Diary

Entry 5

Here’s the other reason I’ve started really following the sales: Over the last three years, the auction houses have been marketing really contemporary work—sometimes made by people I’ve actually eaten dinner with—and that always makes me feel as though I’m witnessing history of some sort in the making. It’s so weird to think that in the relatively short time I’ve been writing about art—only nine or so years—some artists whose first shows I happened to see, or whose studios I happened to visit before they’d even had shows, now actually have what is called a “market.”

Artists, of course, rarely go to any kind of sale—it’s too much like visiting the chop shop.

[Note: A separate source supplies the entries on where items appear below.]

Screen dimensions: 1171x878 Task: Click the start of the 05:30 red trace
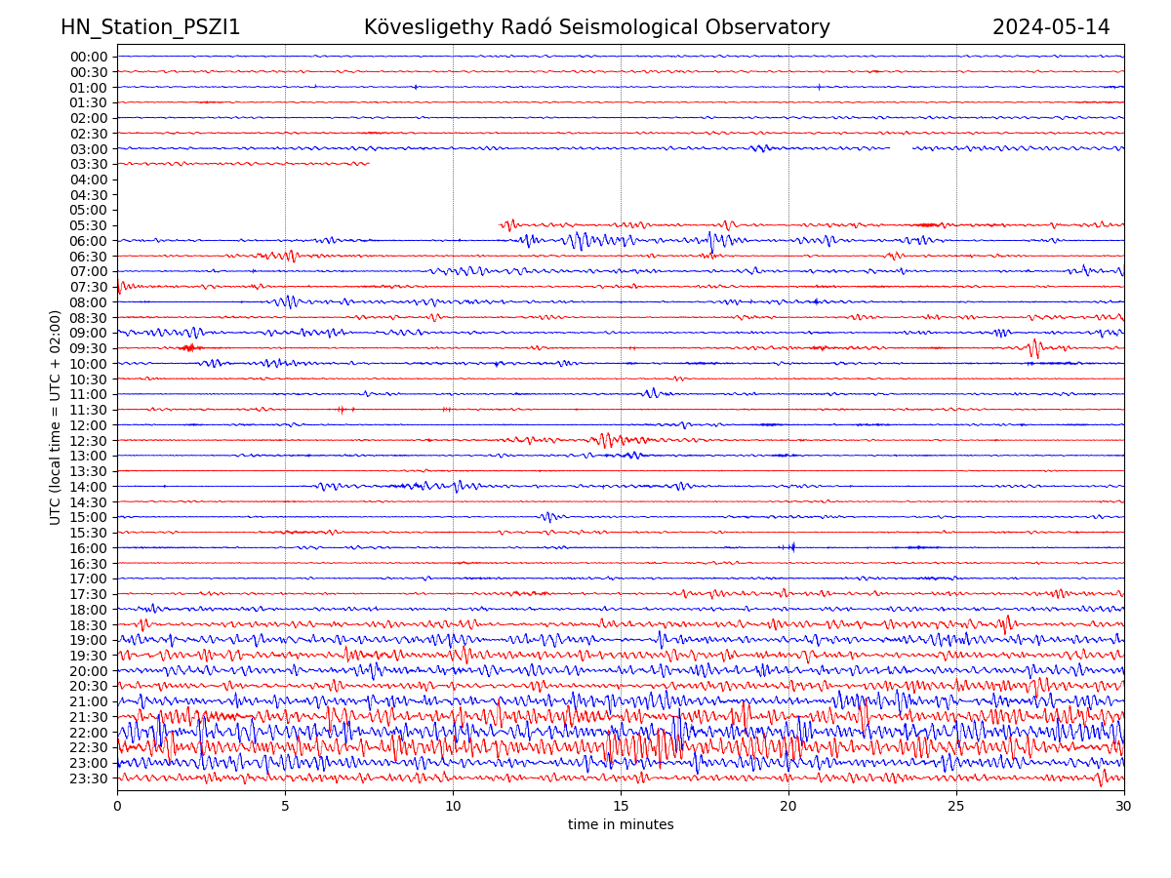click(502, 225)
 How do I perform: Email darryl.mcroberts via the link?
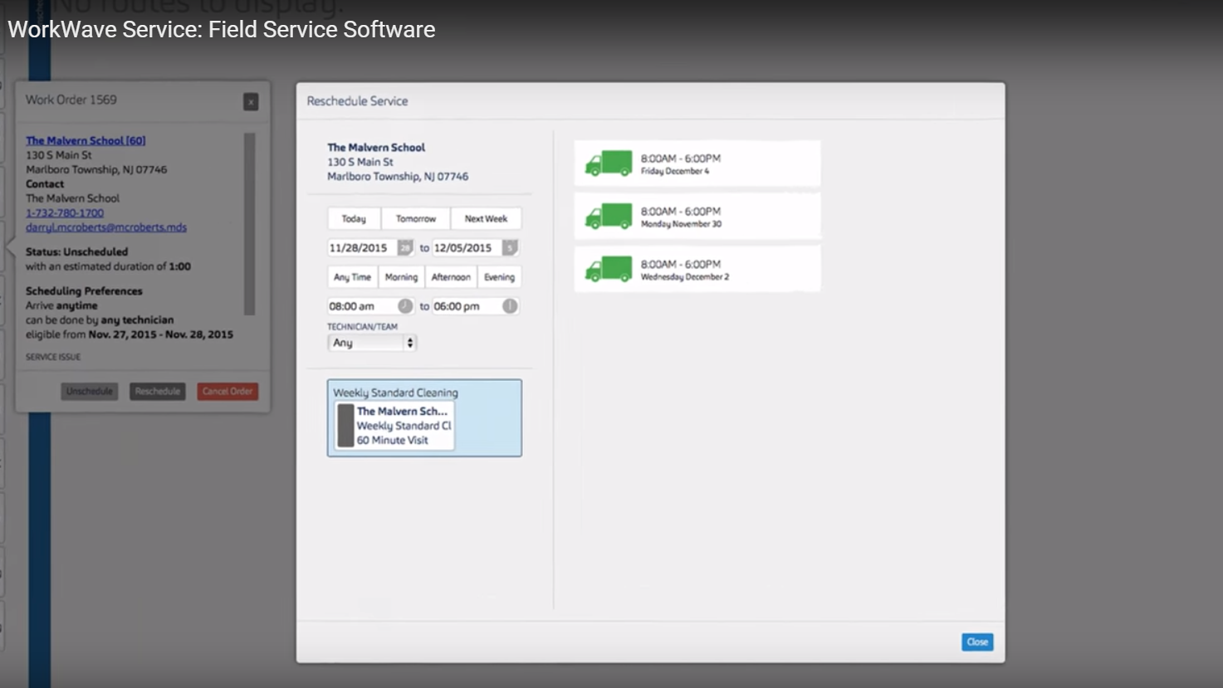point(105,227)
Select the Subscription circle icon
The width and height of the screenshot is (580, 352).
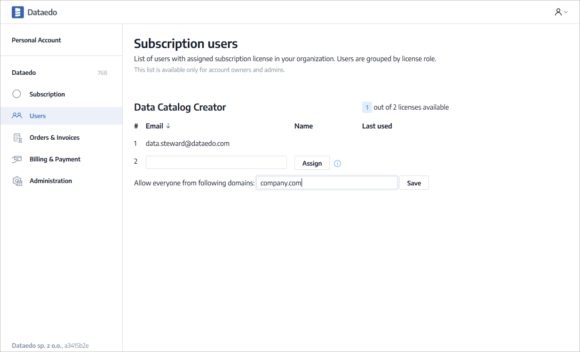pos(17,94)
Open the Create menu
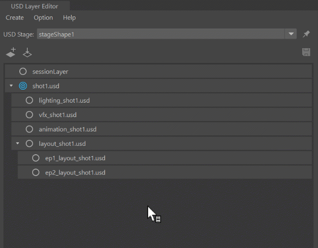Viewport: 318px width, 248px height. pyautogui.click(x=14, y=18)
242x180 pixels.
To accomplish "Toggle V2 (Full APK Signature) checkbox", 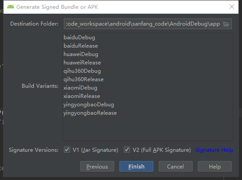I will [x=127, y=150].
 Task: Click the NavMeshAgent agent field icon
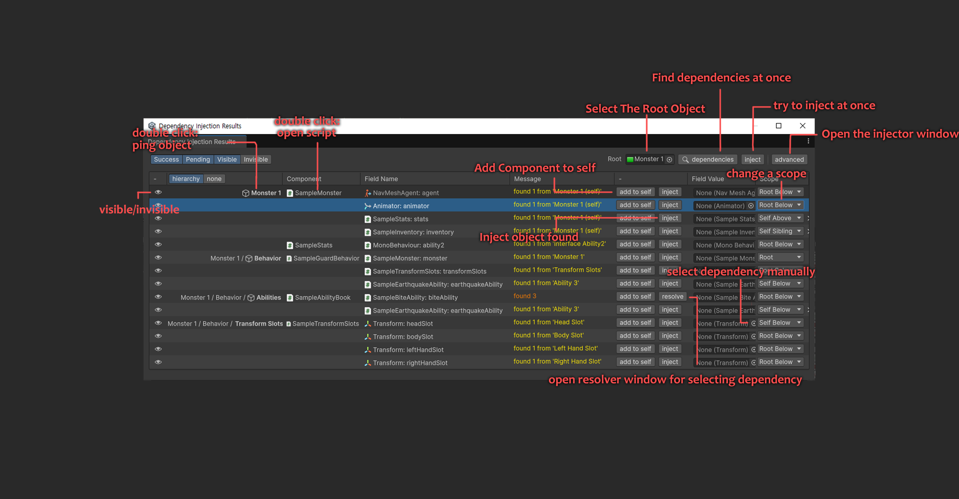367,193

They don’t even like to go to art fairs, in fact (that’s an event at which tens or hundreds of dealers display their wares together under a single roof). Once, though, I did witness a 1980s painter, who has since become a journalist, covering an auction at which one of his works went on the block. I felt very riled up, but he didn’t seem to turn a hair.

But for most artists, the market is a horribly loaded issue. Of course you want your work to command a good price, so you can continue make more of it. And the more it’s worth, the more collectors and institutions will want to buy it, and the more likely you will be to command a place in art history. But meanwhile, you have to keep churning out work that justifies the fuss, while still leaving yourself open to the risk and experimentation that it’s really all about. It must take a rock-solid stomach.

The chariot awaits

This is the kind of thing I was thinking about when one of my friends, the artist Marilla Palmer, came to pick me up to take me to Martinez, a new hot spot in Greenpoint (the next neighborhood over from Williamsburg). It is a gallery in the daytime and a club at night—and apparently it is becoming the place to go if you are in your 20s, which we emphatically are not. Marilla has a 5-year-old son at home, as well as a show coming up that’s keeping her chained to her studio, and I had deadlines in the morning. As a result, we got there at an early-for-hipsterville 9 p.m. to find the place totally empty, except for Martinez and his son, and the bartender and DJ.

That’s the irony, of course: Most of the artists whose presence helped turn this down-and-out neighborhood into the bohemian paradise it is today are now too weighed down with adult responsibility to partake of its supposedly authentic bohemian lifestyle. Still, Martinez does have real art-world roots: Apparently, he started organizing and showing graffiti artists way back in the early ‘70s, when he was in college and the form was still young.

Martinez and Son

Though I know about this show that Marilla has coming up, to be honest, I don’t really know much about her work. In fact, we have never talked much about art: When we first started running into each other at openings some years ago, we usually talked about contractors and real estate, because my former fiance and I were then buying and gut-renovating an apartment, and she and her husband were buying and gut-renovating a house. For a while after that, we talked about my breakup. Now, because we’re in a reading group together, we usually talk about books.

Last night, though, maybe for the first time, we found ourselves talking about art. Marilla told me what work she had traded with other artists for and wanted to know what I’d collect if I could. She was also curious to know why I liked the sales, because the few auctions she’s been to have really turned her stomach. (She was talking about the benefit auctions put on by nonprofit spaces, which are the absolute bottom of the auction feeding chain. Artists usually have no choice but to donate work, because being in one can help get you noticed. Also, there’s a lot of social one-upmanship among collectors of emerging art. Sometimes, at these benefits, you actually see them getting into catfights over work by someone who’s just starting to get hot.)

So we talked for a while about all the art world’s ups and downs, and what makes it all so gripping. Marilla said she likes all the weird people it attracts. For me, it’s also the constant friction between high and low, plus the intense human drama that surrounds these mute physical objects that we are all so nuts about.